The next release of FDS and PyroSim will make changes that make it easier to run a large number of meshes without the need for the user to assign each mesh. See the discussion of Case #8445 FDS 6.7.4 significantly slower than FDS 6.7.0 when processes "over-subscribed" in the FDS Issue Tracker (https://github.com/firemodels/fds/issues/8445). This post will be updated when these changes are made. 

The MPI parallel version of FDS can be used with multiple meshes to significantly reduce PyroSim/FDS solution times. Starting with PyroSim 2019.1 changes in the behavior of MPI multi-process execution require users to manually assign meshes to processors when the number of meshes exceed the number of logical processors. This post will provide some background and examples of how to effectively use MPI to speed solutions.

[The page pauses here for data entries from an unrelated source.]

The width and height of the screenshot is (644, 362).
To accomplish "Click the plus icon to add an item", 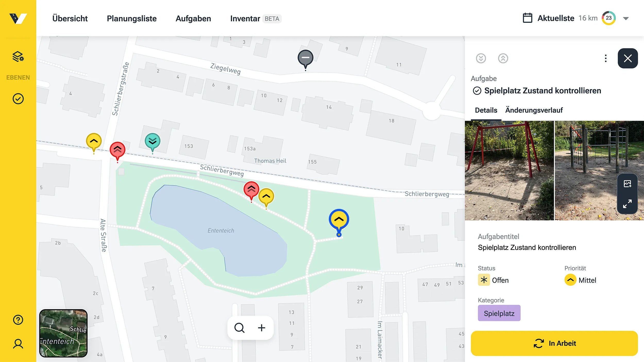I will click(261, 328).
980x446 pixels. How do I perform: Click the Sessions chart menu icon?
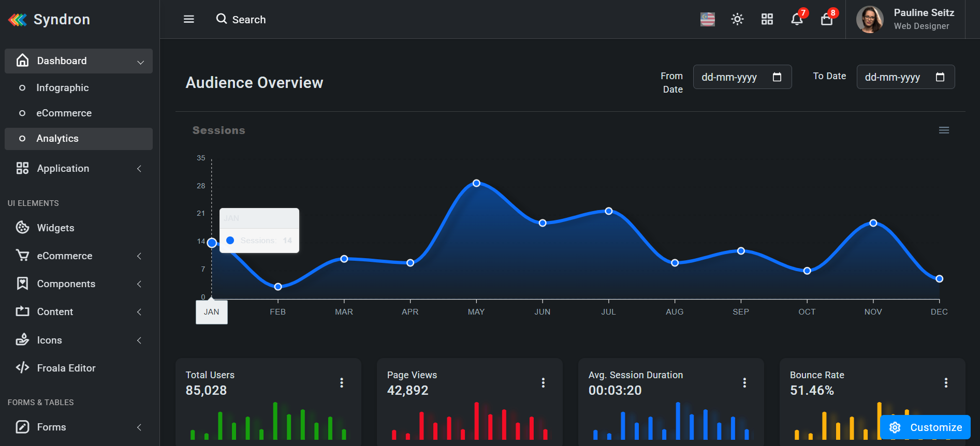coord(944,130)
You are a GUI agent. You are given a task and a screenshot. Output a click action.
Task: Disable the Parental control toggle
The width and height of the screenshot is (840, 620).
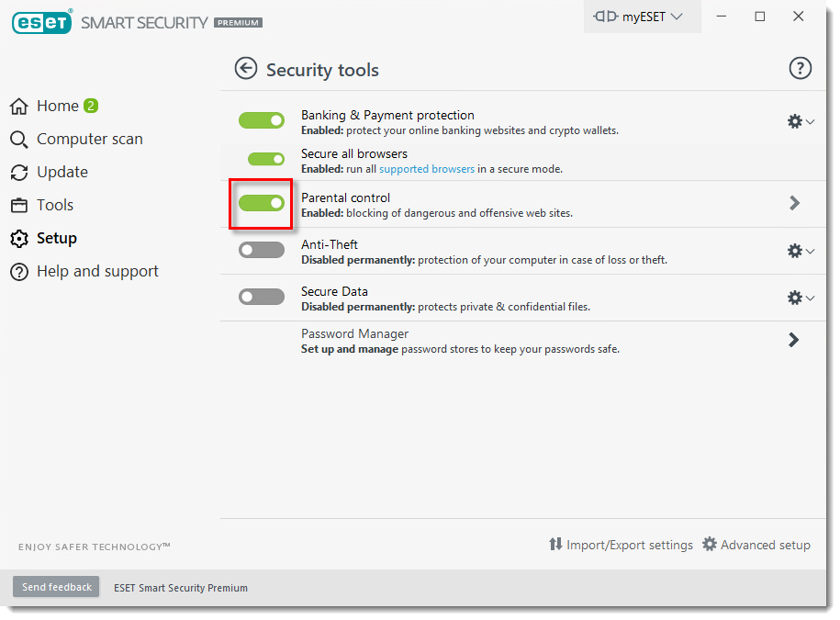261,203
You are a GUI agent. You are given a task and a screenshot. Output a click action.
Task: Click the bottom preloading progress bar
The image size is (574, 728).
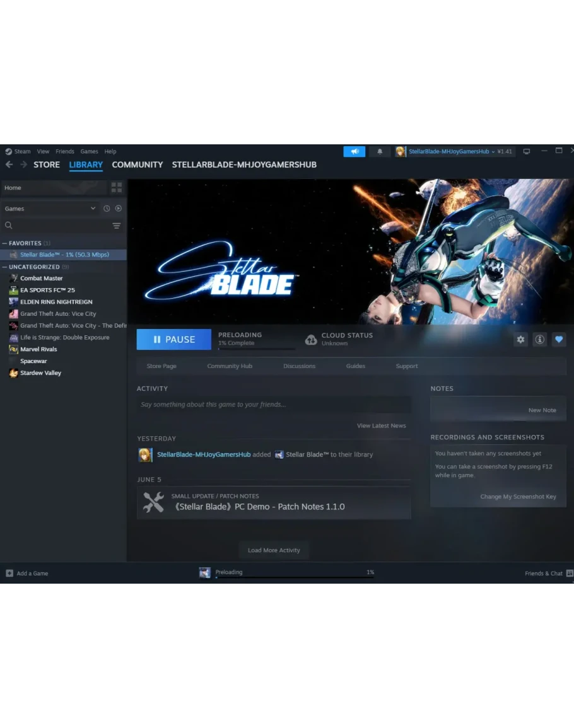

Prior to PyroSim 2019.1, the user could simply click Run FDS Parallel and PyroSim would launch a process for each mesh. If the number of meshes (processes) exceeded the number of logical processors, the FDS MPI implementation would “round-robin” through all the processes, automatically balancing the processor load. FDS 6.7.1 that was included in PyroSim 2019.1 changed to a new FDS MPI implementation. Now, run times become significantly longer if more processes are started than the number of available logical processors. As a result, the maximum number of processes started by PyroSim is now limited to the number of logical processors. This can cause long run times if the user clicks Run FDS Parallel and the number of meshes exceeds the number of processors, since all additional meshes are assigned to the last processor. 

In this post, we will focus on running MPI on a single Windows computer with a multi-core processor. We will focus on a simple approach, but the user should recognize that there may be different options that could additionally speed the solution for your case.

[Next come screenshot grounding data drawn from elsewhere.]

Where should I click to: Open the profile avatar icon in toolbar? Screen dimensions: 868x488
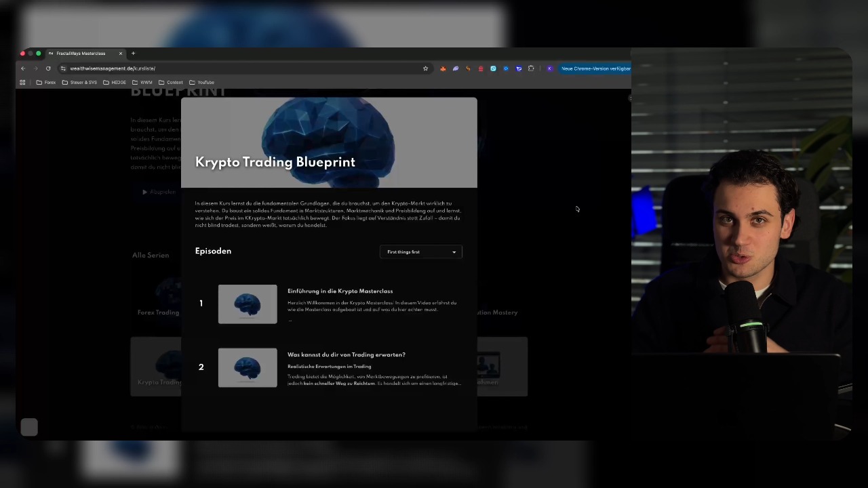pyautogui.click(x=549, y=68)
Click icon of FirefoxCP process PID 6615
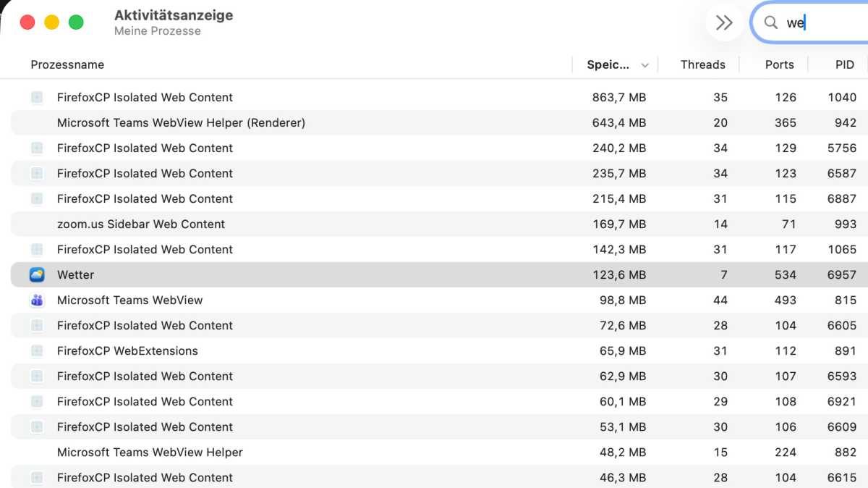The image size is (868, 488). (x=37, y=477)
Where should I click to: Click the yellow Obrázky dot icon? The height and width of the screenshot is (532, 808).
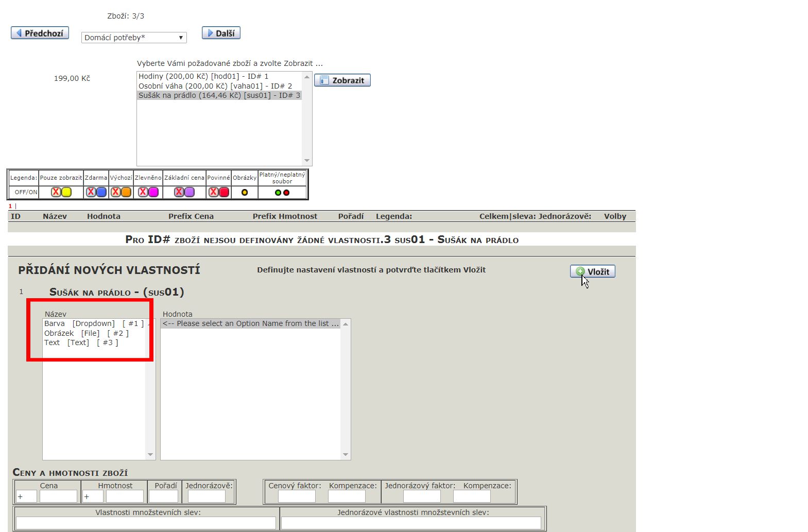coord(245,193)
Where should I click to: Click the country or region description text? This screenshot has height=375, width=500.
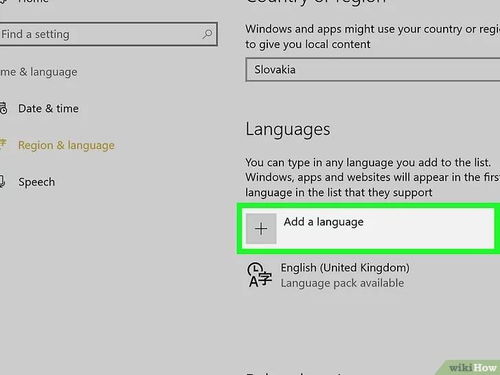pyautogui.click(x=373, y=37)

The FDS User Guide has a good background description on the use of multiple processors in Chapter 3, Running FDS. In the following description, sentences in quotes are taken from the FDS User Guide.

Cores and Logical Processors

You will need to know the number of cores and logical processors of your computer. “For a typical Windows computer, there is one CPU per socket. Each CPU typically has multiple cores, and each core is essentially an independent processing unit that shares access to power and memory.” Processors manufactured by Intel support a technology named Hyper Threading that doubles the number of apparent processors. These processors are called logical processors to distinguish them from the physical cores. To effectively run FDS, you must not launch more processes than the number of available logical processors.   Be aware that depending on computer configuration, the number of logical cores may not be double the physical core count, even if the processor is capable of hyper threading.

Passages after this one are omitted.